→ What the exercise asks
Pictures excluded, please retype exactly the lines from the start of the data through the line that contains "[Advertisement] (335, 123)", both ends kept, and nothing beyond them.

→ Extracted entries
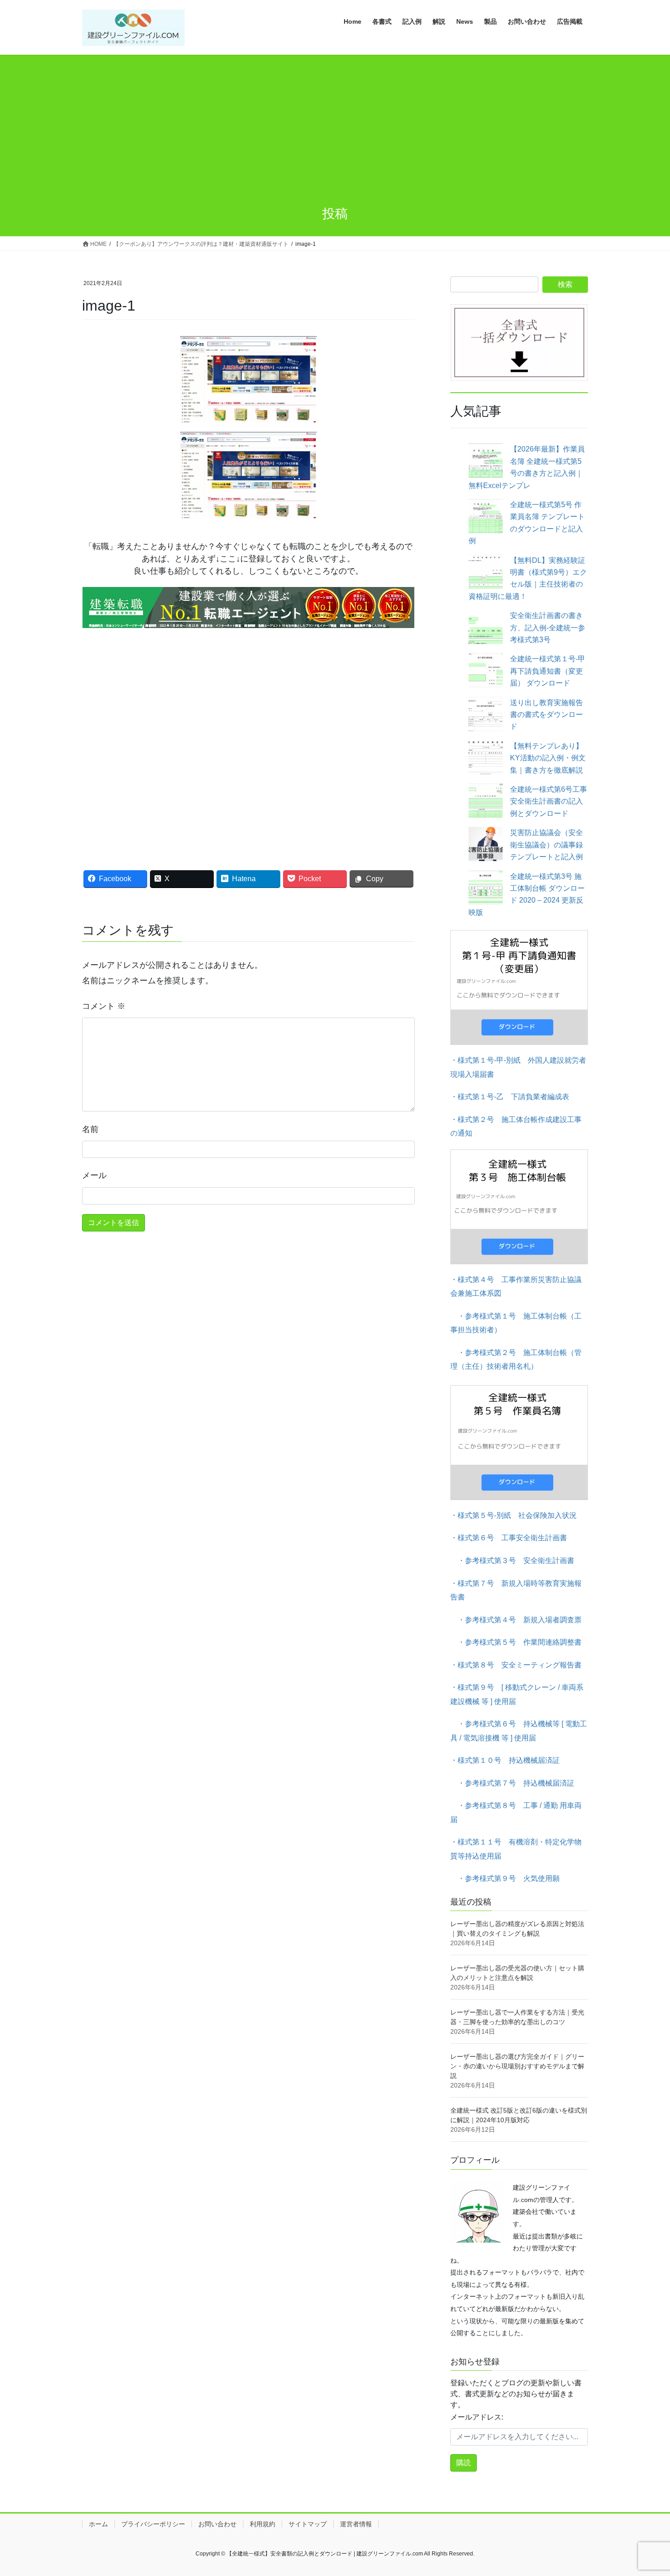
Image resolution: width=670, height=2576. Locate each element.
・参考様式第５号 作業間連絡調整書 (516, 1642)
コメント (103, 1006)
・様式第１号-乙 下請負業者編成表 (509, 1097)
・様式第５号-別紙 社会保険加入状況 (513, 1515)
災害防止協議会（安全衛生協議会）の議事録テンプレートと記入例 (546, 845)
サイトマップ (308, 2524)
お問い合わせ (217, 2524)
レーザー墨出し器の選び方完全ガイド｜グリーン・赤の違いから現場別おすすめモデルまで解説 (517, 2066)
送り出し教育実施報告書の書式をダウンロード (546, 715)
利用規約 (262, 2524)
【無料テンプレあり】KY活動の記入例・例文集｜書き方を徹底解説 (548, 758)
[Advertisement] (335, 123)
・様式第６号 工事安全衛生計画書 (508, 1538)
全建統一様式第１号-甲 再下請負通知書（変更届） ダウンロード (547, 671)
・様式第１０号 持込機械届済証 (505, 1760)
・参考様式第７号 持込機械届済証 (512, 1783)
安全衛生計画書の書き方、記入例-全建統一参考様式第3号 (547, 628)
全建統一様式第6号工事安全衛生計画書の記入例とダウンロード (548, 801)
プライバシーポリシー (153, 2524)
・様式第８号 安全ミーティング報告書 (516, 1665)
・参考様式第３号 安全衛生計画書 (512, 1560)
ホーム (98, 2524)
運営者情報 (356, 2524)
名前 (90, 1129)
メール (94, 1175)
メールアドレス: (476, 2417)
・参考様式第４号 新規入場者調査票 (516, 1620)
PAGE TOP (646, 2491)
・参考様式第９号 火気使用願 (505, 1878)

→ Answer section
Image resolution: width=670, height=2576. Locate each element.
・参考様式第５号 作業間連絡調整書 (516, 1642)
コメント (103, 1006)
・様式第１号-乙 下請負業者編成表 (509, 1097)
・様式第５号-別紙 社会保険加入状況 (513, 1515)
災害防止協議会（安全衛生協議会）の議事録テンプレートと記入例 (546, 845)
サイトマップ (308, 2524)
お問い合わせ (217, 2524)
レーザー墨出し器の選び方完全ガイド｜グリーン・赤の違いから現場別おすすめモデルまで解説 (517, 2066)
送り出し教育実施報告書の書式をダウンロード (546, 715)
利用規約 (262, 2524)
【無料テンプレあり】KY活動の記入例・例文集｜書き方を徹底解説 (548, 758)
[Advertisement] (335, 123)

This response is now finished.